Paper: "Non-suicidal self-injury and its relation to suicide through acquired capability: investigating this causal
mechanism in a mainly late-diagnosed autistic sample"
This paper was published in 2022, in the journal Molecular Autism.
The authors were Dr Rachel Moseley, Dr Nicola Gregory, Ms Paula Smith, Dr Carrie Allison, Dr Sarah Cassidy, and Professor Sir Simon Baron-Cohen. (author links will open in separate tabs)
You can click HERE to download a PDF of the paper.
This study follows on from some previous research on the same topic. You may like to read the first and second studies on this topic first (they will open in new tabs). When you are ready, see below for a plain English summary and explanatory videos.
Why is this an important issue?
Many autistic people are affected by, or engage in, non-suicidal self-injury (NSSI). NSSI is when people deliberately hurt themselves to cause pain or injury to their body.

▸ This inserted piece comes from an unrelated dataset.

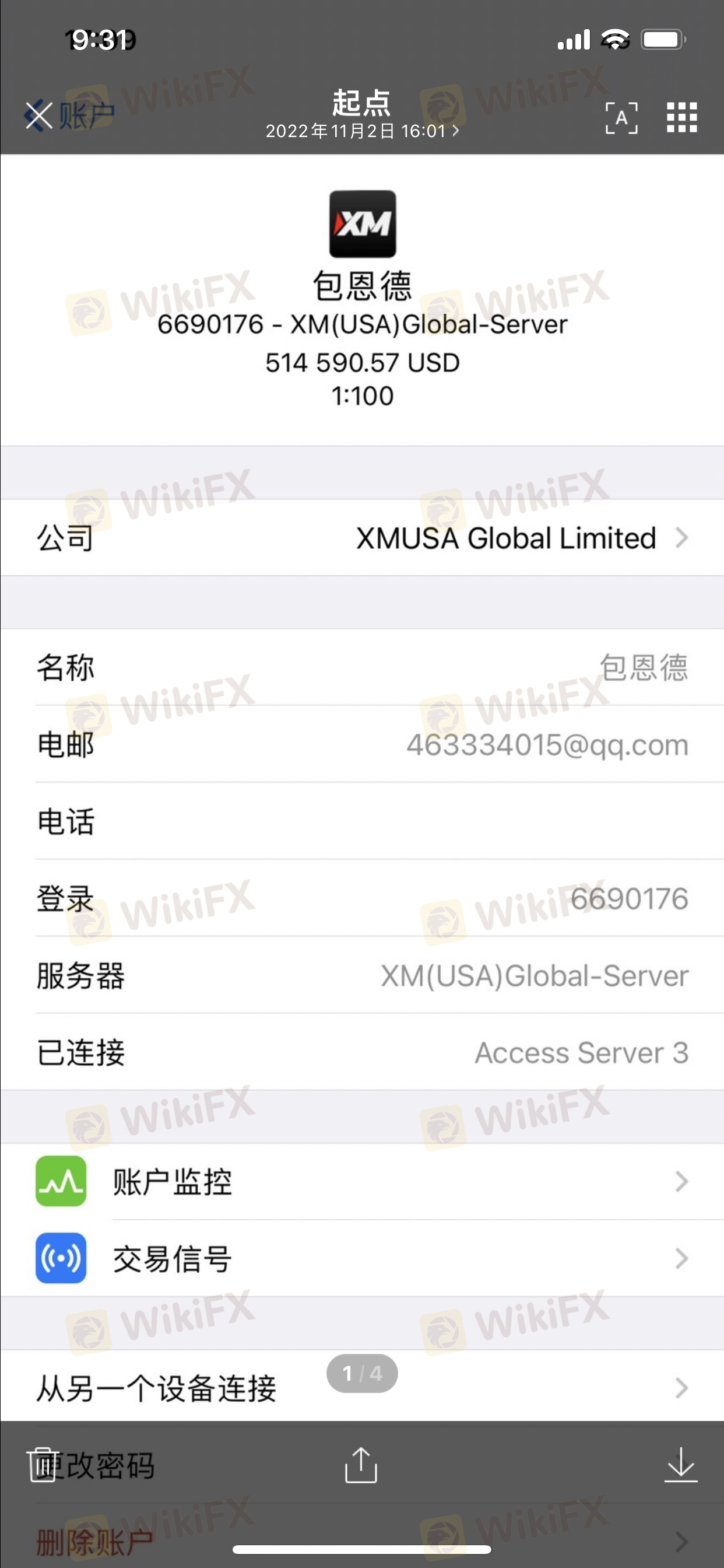Tap the download arrow icon
The height and width of the screenshot is (1568, 724).
coord(680,1465)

Our previous research suggests that autistic people engage in NSSI for many reasons. Some do not find it a problematic aspect of their lives, but others find it very distressing. NSSI can have negative consequences, such as when wounds or scars affect a person’s confidence or relationships. Most worryingly, though, something about engaging in NSSI seems to increase a person’s risk of suicide.
To explain the link between NSSI and suicide, psychologists put forward the concept of ‘acquiring capability’ for suicide. Typically, we are driven by evolutionary instincts to protect ourselves and avoid pain and danger to our lives. When a person ‘acquires capability’ for suicide, they are able to overcome these instincts if they wish to end their own life.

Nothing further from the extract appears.